_QUOTED PASSAGE_
====================

Fact Sheet – Charman Road

Charman Road Level Crossing

Rail Under Road

Another 8 level crossings on the Frankston Line are due to be removed. Three have already been grade separated with a Rail Under Road solution: Ormond, Bentleigh and McKinnon. This article explains how Charman Road can be Rail Under Road also.

No Sky Rail Frankston Line - NSRFL - Charman Road Level Crossing

 

Design ConsiderationsNo Sky Rail Frankston Line - NSRFL - Charman Road Level Crossing

1. Park Road
• Logic suggests that Park Road should be included in any Level Crossing removal. This would ensure both these major thoroughfares have their crossings
removed.

2. Raised Topography
• Cheltenham station is on a slight hill with the railway line rising up to the station and dropping off at both sides.
• Starting before Charman Road, a cutting would could be eased into the ground and only require a small gradient on the other side of Park Road to meet the existing track.

3. Ground Water
• Groundwater levels are similar to current Rail Under Road sites (ie: Ormond) so not an issue.

4. Soil Type
• Soil type (sand) can be supported with proper pile foundations, correct concrete mix, and soil anchors (as per Ormond).

5. Roadway Clearance
• Only a 6 metre clearance is required to put Rail Under Road compared with 9 metres for Rail Over Road (aka Elevated Sky Rail).

Site Assumptions

Groundwater Depth: Approximately 12m below grade (track level)
(Source: Vic Govt Bore logs, www.vvg.org.au)
Soil Type: Swamp and Lake Deposits / Inland Dune Deposits (silty clayey sand or sand)
(Source: Victorian geology maps)
Traffic Volume: High, 12,300 vehicles/day, 222 trains/day, Boom gates are down for an average of 35 minutes between 7am to 9am
(Source: LXRA community consultation information displays)

====================

_STORED RECORDS_
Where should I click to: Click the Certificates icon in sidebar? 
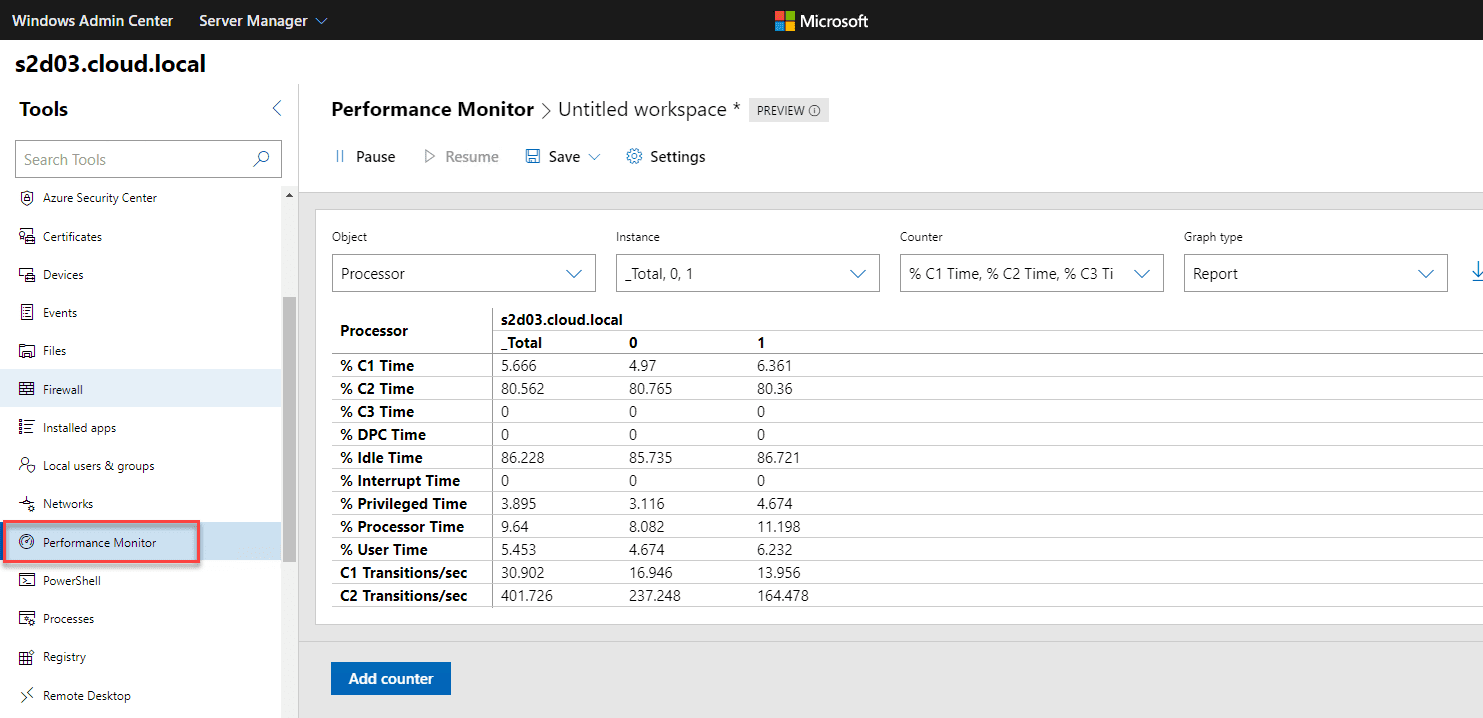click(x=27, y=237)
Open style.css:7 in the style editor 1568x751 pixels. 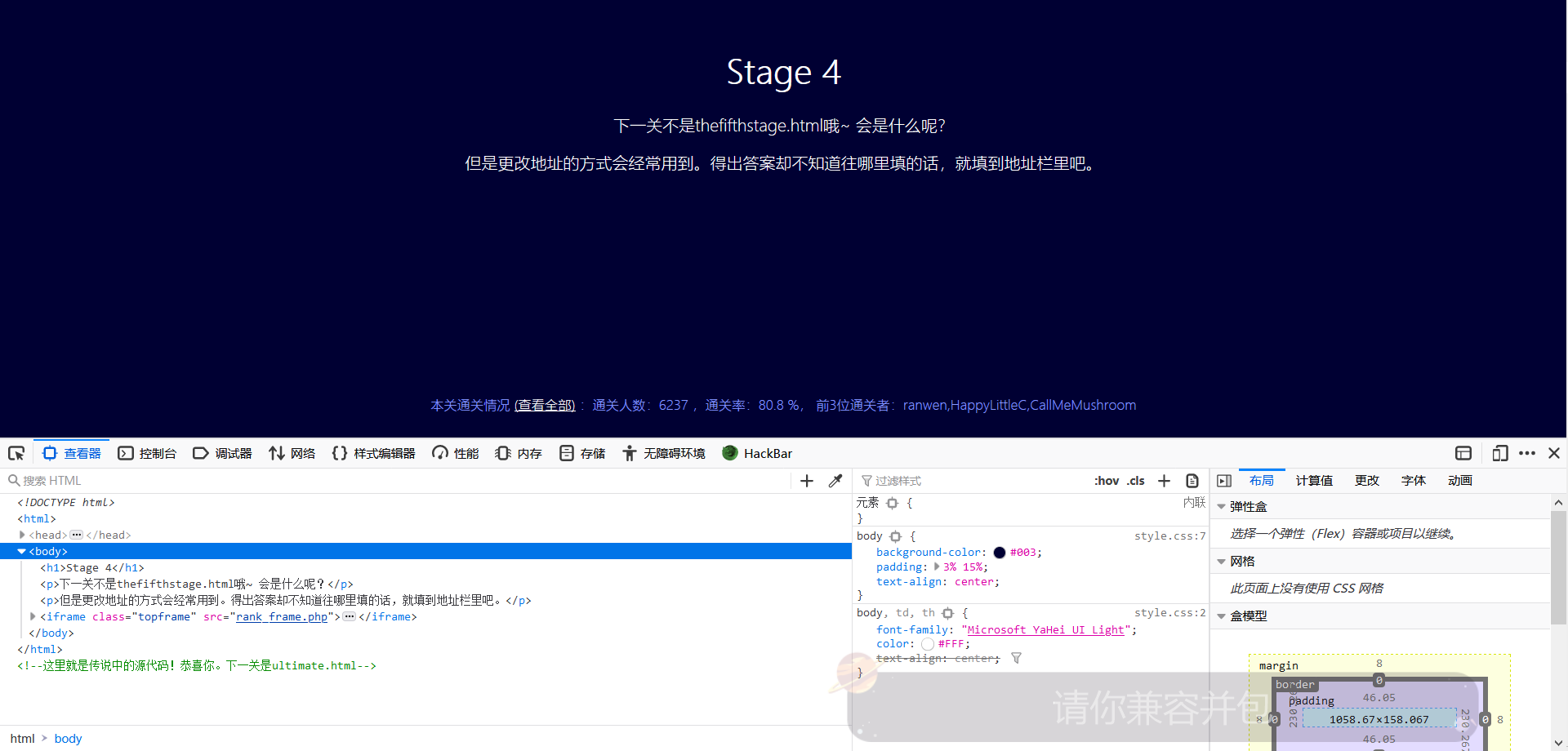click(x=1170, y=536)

====================

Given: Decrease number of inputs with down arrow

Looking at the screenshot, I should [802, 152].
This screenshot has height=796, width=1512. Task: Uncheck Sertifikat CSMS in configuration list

====================

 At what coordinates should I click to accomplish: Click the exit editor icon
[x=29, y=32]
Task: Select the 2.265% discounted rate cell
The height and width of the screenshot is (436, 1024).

====================

Repeat the Charman Road fact sheet word for word, starting with "4. Soil Type" and going on through "grade (track level)".

_TASK RESPONSE_
4. Soil Type
• Soil type (sand) can be supported with proper pile foundations, correct concrete mix, and soil anchors (as per Ormond).

5. Roadway Clearance
• Only a 6 metre clearance is required to put Rail Under Road compared with 9 metres for Rail Over Road (aka Elevated Sky Rail).

Site Assumptions

Groundwater Depth: Approximately 12m below grade (track level)